Patient - EN
64-year-old man implanted with a triple-chamber defibrillator Concerto II CRT-D with positioning of a Medtronic 4195 LV lead in a small lateral vein; complex implantation due to the small caliber of the veins + high threshold values + several pacing sites with a phrenic nerve capture.
Graph and trace
- AF with biventricular pacing;
- LV thresholds (EGM3), LV tip – RV coil configuration;
- loss of LV capture (threshold 2.25 V/ 1.5 ms);
- LV threshold test in LV tip – LV ring (LV anode) configuration;
- absence of LV capture at maximal output (8 V/1.5 ms).
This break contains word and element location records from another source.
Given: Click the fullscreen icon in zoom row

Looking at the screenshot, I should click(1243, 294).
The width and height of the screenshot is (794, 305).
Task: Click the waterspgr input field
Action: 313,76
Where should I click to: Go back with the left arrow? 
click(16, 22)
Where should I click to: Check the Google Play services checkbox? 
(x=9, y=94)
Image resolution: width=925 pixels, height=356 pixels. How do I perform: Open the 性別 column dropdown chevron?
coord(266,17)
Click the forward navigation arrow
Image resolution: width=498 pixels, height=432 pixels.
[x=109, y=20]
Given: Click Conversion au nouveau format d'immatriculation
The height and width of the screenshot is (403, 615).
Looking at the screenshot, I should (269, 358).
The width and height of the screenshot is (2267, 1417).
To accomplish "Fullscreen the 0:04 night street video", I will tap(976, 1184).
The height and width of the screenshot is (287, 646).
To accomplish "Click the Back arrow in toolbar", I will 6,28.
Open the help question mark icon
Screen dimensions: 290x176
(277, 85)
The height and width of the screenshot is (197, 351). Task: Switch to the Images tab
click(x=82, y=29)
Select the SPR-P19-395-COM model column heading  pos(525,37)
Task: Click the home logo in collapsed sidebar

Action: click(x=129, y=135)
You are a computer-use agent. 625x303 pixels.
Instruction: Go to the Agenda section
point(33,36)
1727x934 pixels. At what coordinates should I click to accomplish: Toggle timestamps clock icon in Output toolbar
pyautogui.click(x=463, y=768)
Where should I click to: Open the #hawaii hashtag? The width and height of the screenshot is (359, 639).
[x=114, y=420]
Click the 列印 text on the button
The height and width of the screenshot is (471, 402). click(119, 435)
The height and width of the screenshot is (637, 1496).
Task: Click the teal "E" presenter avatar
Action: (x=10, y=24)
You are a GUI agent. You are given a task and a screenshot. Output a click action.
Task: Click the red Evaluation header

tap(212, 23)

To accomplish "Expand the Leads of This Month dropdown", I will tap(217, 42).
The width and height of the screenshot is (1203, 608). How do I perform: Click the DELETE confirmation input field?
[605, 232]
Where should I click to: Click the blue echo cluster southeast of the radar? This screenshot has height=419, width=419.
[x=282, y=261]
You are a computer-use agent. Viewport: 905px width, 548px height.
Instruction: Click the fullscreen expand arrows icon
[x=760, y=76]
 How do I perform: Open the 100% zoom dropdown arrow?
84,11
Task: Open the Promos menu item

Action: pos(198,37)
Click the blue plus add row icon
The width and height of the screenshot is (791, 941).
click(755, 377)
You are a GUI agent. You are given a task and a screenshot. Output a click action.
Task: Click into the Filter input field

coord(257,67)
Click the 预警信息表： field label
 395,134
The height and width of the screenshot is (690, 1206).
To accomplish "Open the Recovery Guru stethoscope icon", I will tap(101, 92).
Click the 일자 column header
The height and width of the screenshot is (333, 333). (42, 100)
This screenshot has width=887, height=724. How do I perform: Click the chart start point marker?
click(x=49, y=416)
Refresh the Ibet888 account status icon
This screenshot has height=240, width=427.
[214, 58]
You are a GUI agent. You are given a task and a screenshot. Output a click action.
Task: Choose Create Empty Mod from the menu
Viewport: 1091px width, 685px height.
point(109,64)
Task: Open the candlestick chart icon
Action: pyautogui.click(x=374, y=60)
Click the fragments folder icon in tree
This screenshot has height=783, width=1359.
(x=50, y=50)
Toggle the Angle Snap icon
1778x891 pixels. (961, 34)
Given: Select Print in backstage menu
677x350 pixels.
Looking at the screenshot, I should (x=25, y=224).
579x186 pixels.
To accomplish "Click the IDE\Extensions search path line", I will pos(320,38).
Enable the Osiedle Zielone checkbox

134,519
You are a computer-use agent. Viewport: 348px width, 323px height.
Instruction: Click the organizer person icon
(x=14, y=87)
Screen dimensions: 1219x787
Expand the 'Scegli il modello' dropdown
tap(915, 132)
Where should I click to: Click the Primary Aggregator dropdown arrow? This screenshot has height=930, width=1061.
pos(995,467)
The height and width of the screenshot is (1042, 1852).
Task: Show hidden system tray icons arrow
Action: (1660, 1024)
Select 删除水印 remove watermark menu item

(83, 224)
The armentarium of left ventricular leads proposed by the various manufacturers includes unipolar, bipolar and quadripolar leads. During interrogation of the device, it is essential to know the characteristics of the implanted material. Information pertaining to both patient and material (age, attending cardiologist, implantation indication, implanted lead models, etc.) are programmed into the device at the time of implantation. When a left ventricular unipolar lead is implanted and connected to a triple-chamber defibrillator, only one configuration (LV tip – RV coil) is programmable in the long term. Indeed, the pulse generator of a MedtronicTM defibrillator cannot be an integral part of the pacing circuit. On the other hand, it is possible, as in this example, to perform a threshold measurement in the LV tip - LV ring (anode) bipolar configuration. Pacing is obviously ineffective with, in dependent patients, the presence of a pause during the test. On a triple-chamber pacemaker, on the other hand, it is possible to program long-term unipolar pacing between the distal electrode and the can. Proper knowledge of the type of implanted material is essential at the time of generator change, especially given the advent of new connections for right ventricular leads (DF1 versus DF4) and left ventricular leads (IS1 versus IS4), so as not to de-sterilize an incompatible device.